Vers 12 ou 13 ans les jeux changent ; l’enfance s’achemine vers l’adolescence en toute innocence avec la découverte de soi et de l’autre. En vacances à Trouville, Tantine nous encourage même à faire une sieste sur le divan du salon pendant qu’elle fait la sienne dans sa chambre ; ce ne sont pas encore des jeux interdits mais des petits chahuts chatouilleux et tendres. Il y eut même un premier baiser chaste et unique. Indiscutablement le jeune garçon s’intéressait bien sûr au sexe opposé et je découpais pour lui dans les magazines des photos de femmes fatales d’une beauté vertigineuse. Il était très content.
Puis il vint un moment où nos deux associés de pères ne s’entendirent plus du tout. S’ensuit une double séparation professionnelle et amicale. Les parents ne se voient plus et les enfants non plus. Le temps passe.

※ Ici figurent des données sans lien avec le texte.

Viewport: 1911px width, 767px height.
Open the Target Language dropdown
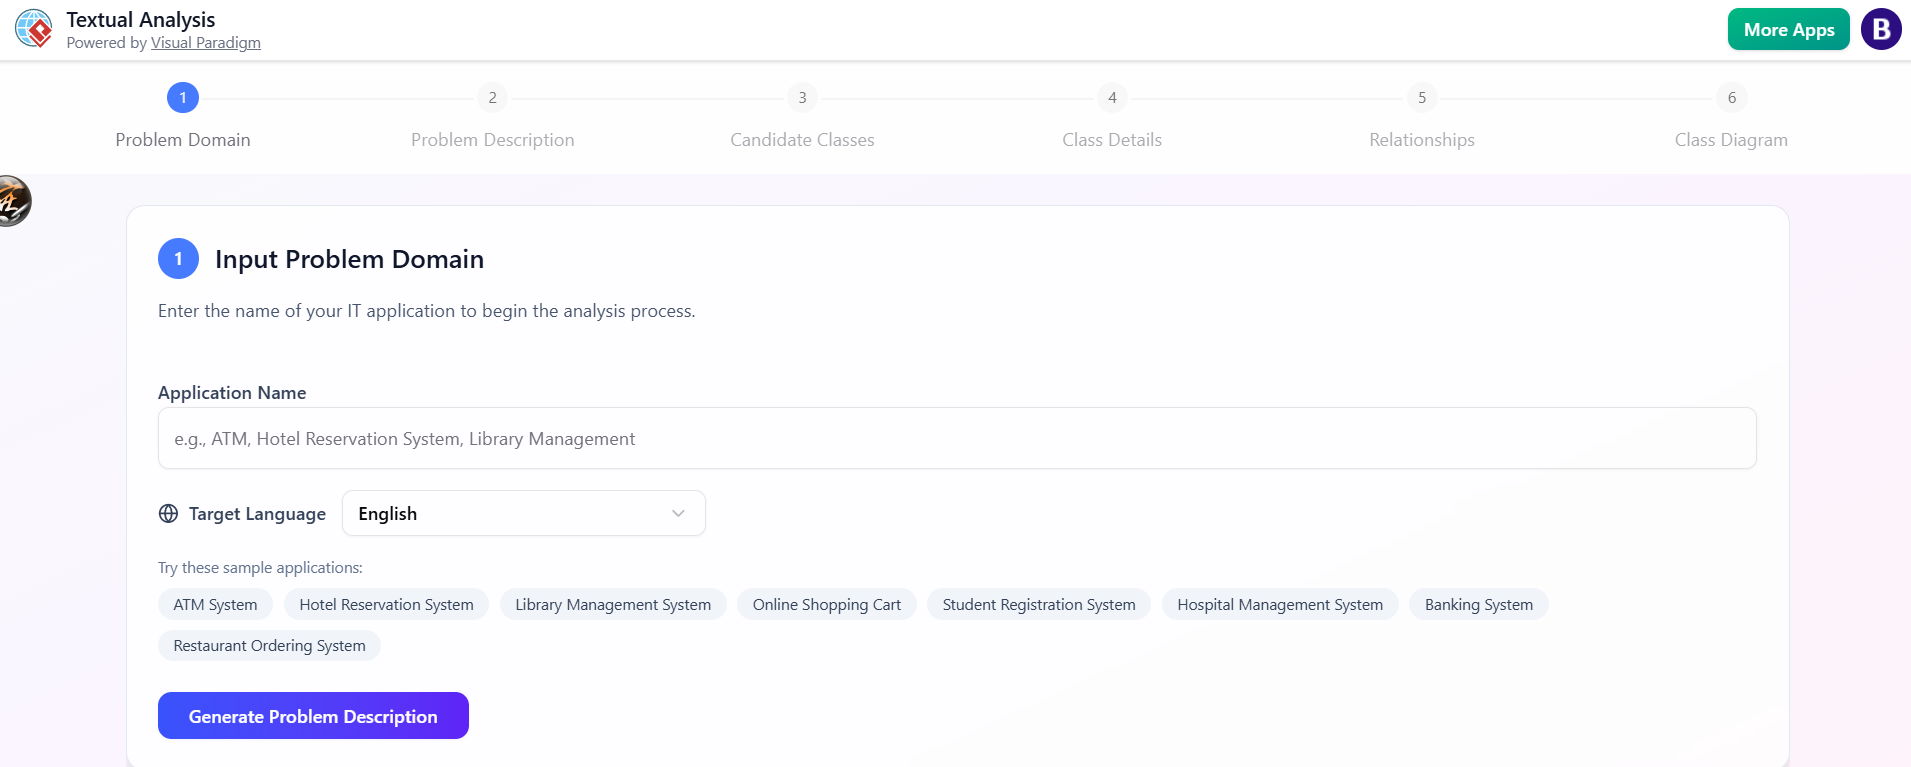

C’est en Angleterre, l’été de mes 15 ans, lors d’un séjour linguistique à Torquay, que nous nous sommes revus. Nous nous sommes reconnus, contents de se retrouver, lui jeune homme et moi jeune fille. Nous avons décidé de nous revoir à Paris mais nos pères fâchés en ont décidé autrement ; nous n’avons même pas cherché à désobéir !
C’est 22 ans plus tard que nous nous sommes revus dans le Morbihan. J’habitais La Baule à l’époque. Nos parents s’étaient intelligemment réconciliés et se revoyaient. Jean-Bernard est marié, comme moi, il a une petite fille, moi j’ai mes trois fils. Il est antiquaire à Rochefort-en-Terre. Ses parents ont une maison au bord de la Vilaine.
J’organise un dîner pour lui faire connaître mon mari. Nos deux couples se revoient plusieurs fois. Nous passons un réveillon ensemble et là….il se passe quelque chose qui a mis fin à ces retrouvailles…au cours d’une danse un peu lente ( !) Jean-Bernard me dit qu’il continuerait bien ce que nous avions commencé lorsque nous avions 12-13 ans.
Certes l’occasion d’une aventure se proposait à moi mais je n’étais pas prête et je n’en avais aucune envie. Le petit copain de mes jeunes années ne me séduisait guère dans sa maturité. Sa femme et sa fille m’énervaient ainsi que ses amis que je trouvais ordinaires. Les relations se sont terminées très rapidement et sans regret en ce qui me concerne.